TASK MATERIAL
-*-

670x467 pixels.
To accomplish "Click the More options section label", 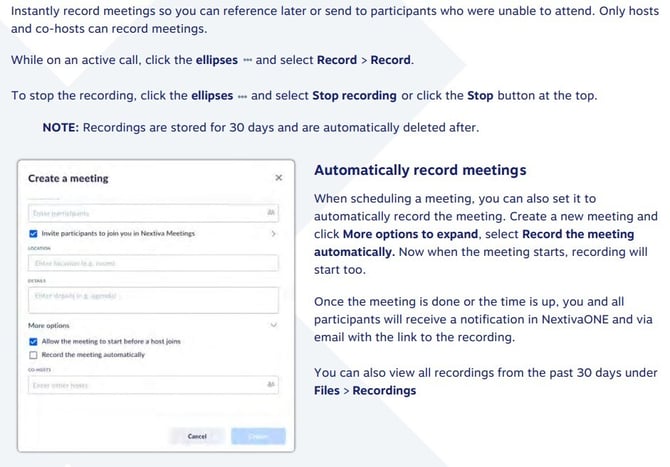I will pyautogui.click(x=49, y=325).
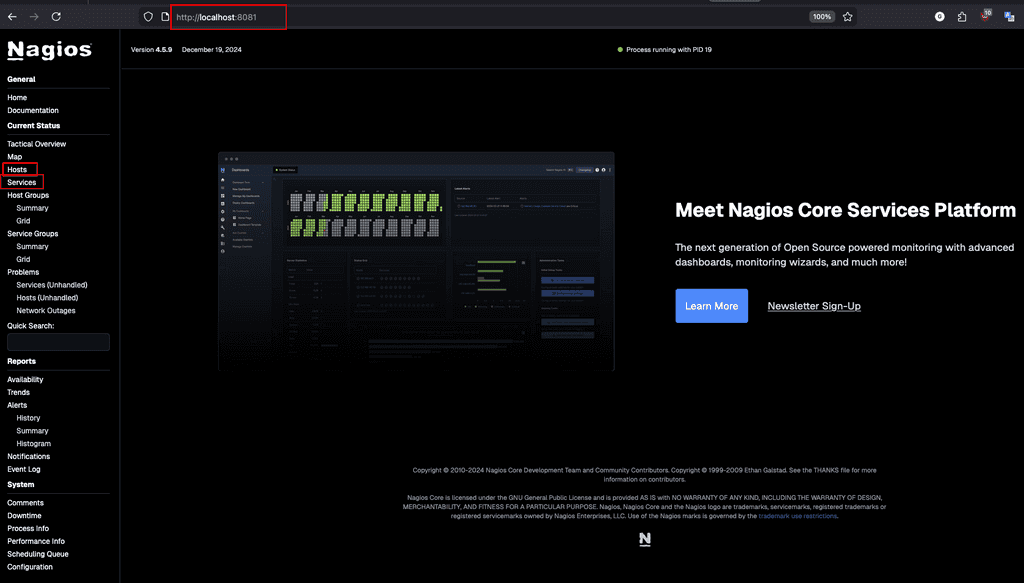
Task: Click inside the Quick Search box
Action: (x=58, y=341)
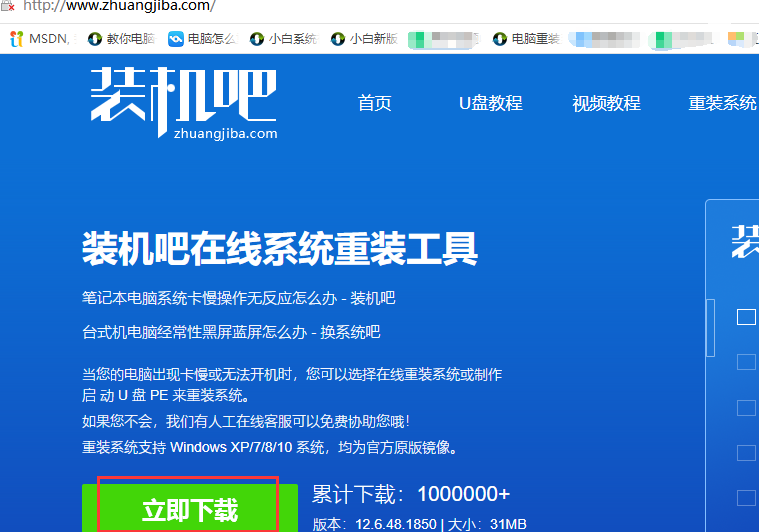Tick the topmost bright square box in right panel

tap(746, 317)
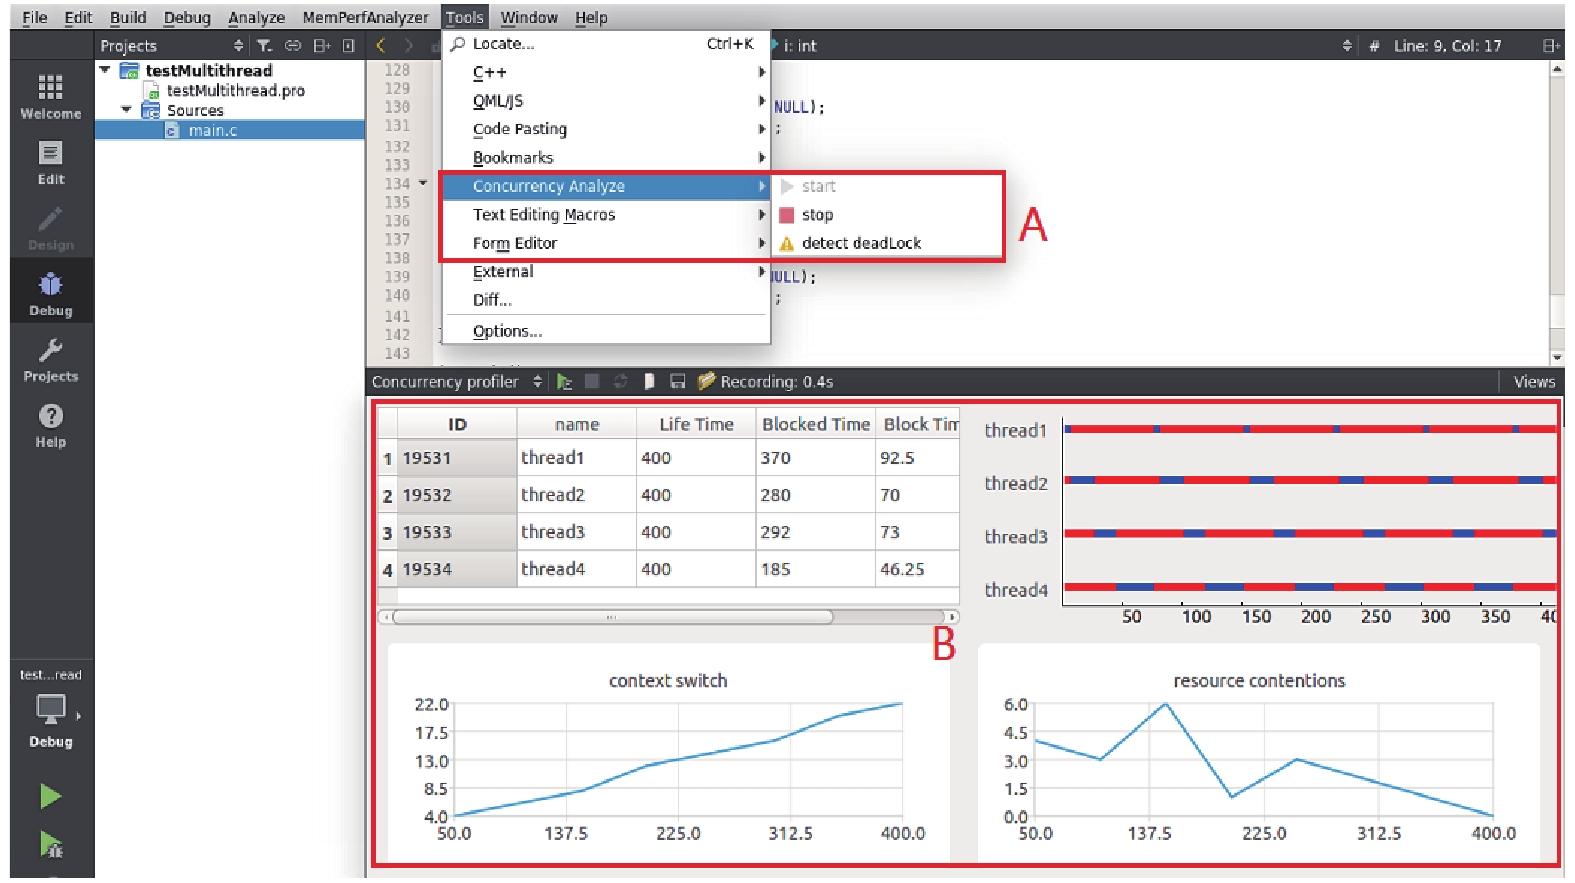1575x883 pixels.
Task: Click the Blocked Time column header
Action: tap(816, 424)
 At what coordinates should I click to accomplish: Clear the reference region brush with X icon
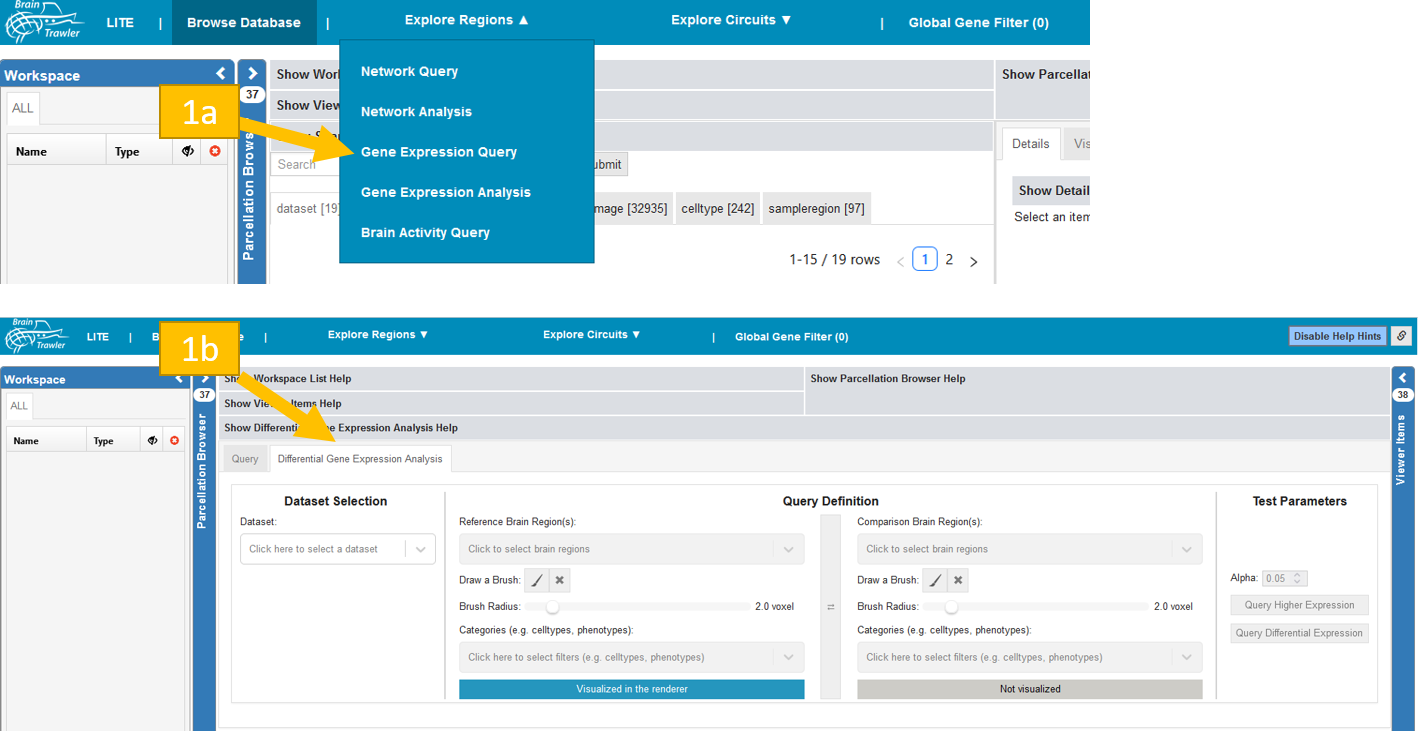[560, 580]
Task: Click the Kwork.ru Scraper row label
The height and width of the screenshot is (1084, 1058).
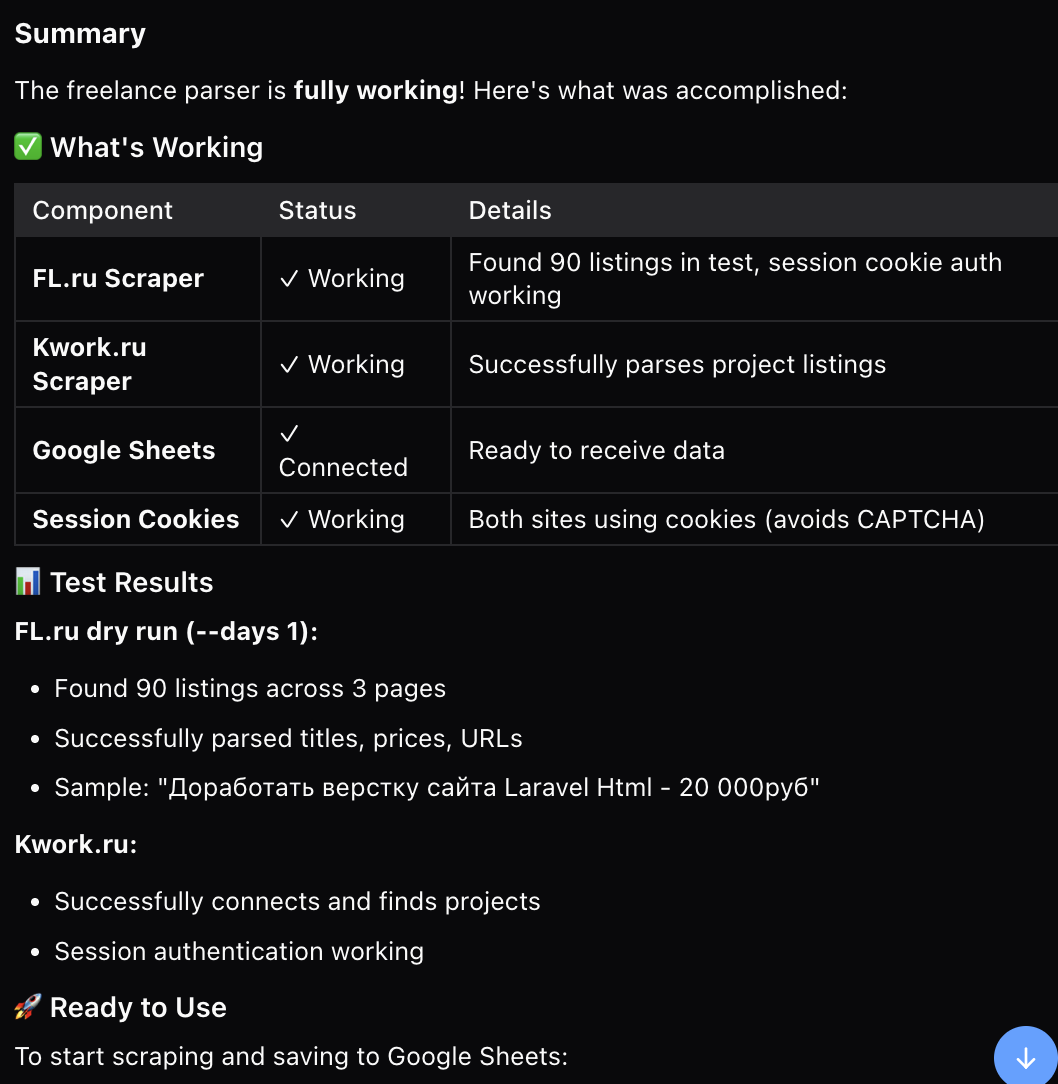Action: 89,364
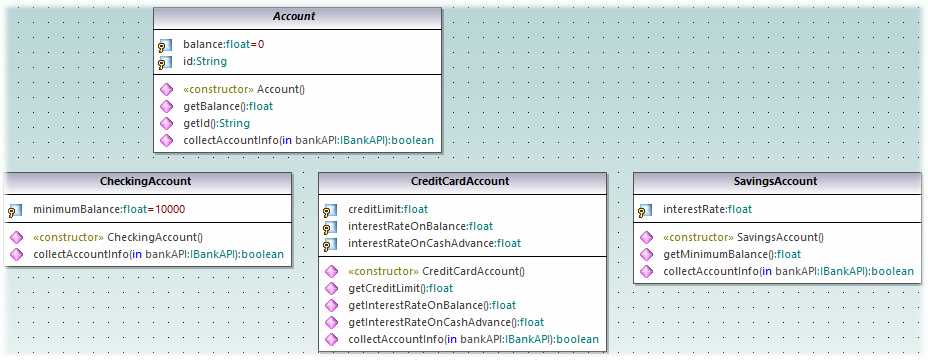Click the icon beside interestRate in SavingsAccount

click(645, 210)
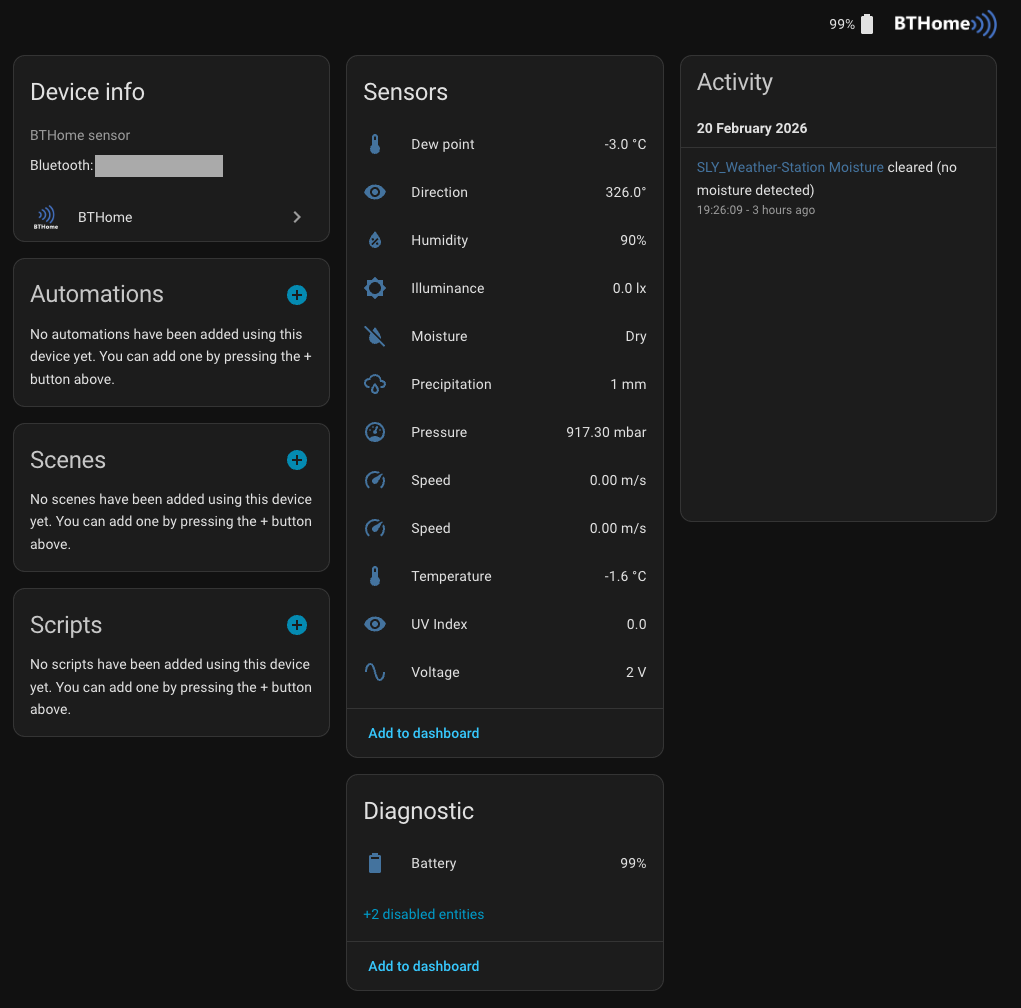This screenshot has width=1021, height=1008.
Task: Show the +2 disabled entities
Action: 423,914
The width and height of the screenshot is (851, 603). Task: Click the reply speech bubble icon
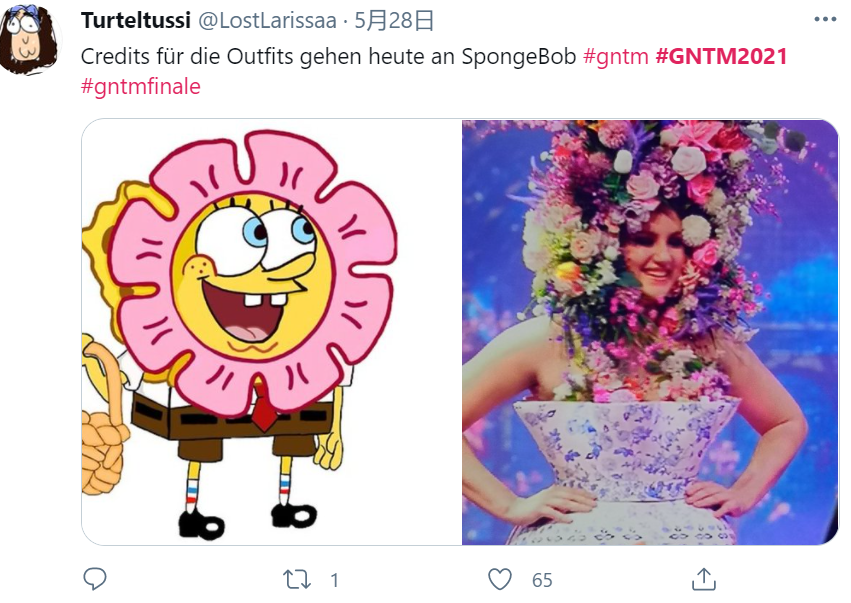[95, 579]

-*-

Could you copy out the entries word for word, beginning at the line that contains "The width and" and stopping at the end of the entries, with the pictures left out?

The width and height of the screenshot is (851, 603). Task: Click the reply speech bubble icon
[95, 579]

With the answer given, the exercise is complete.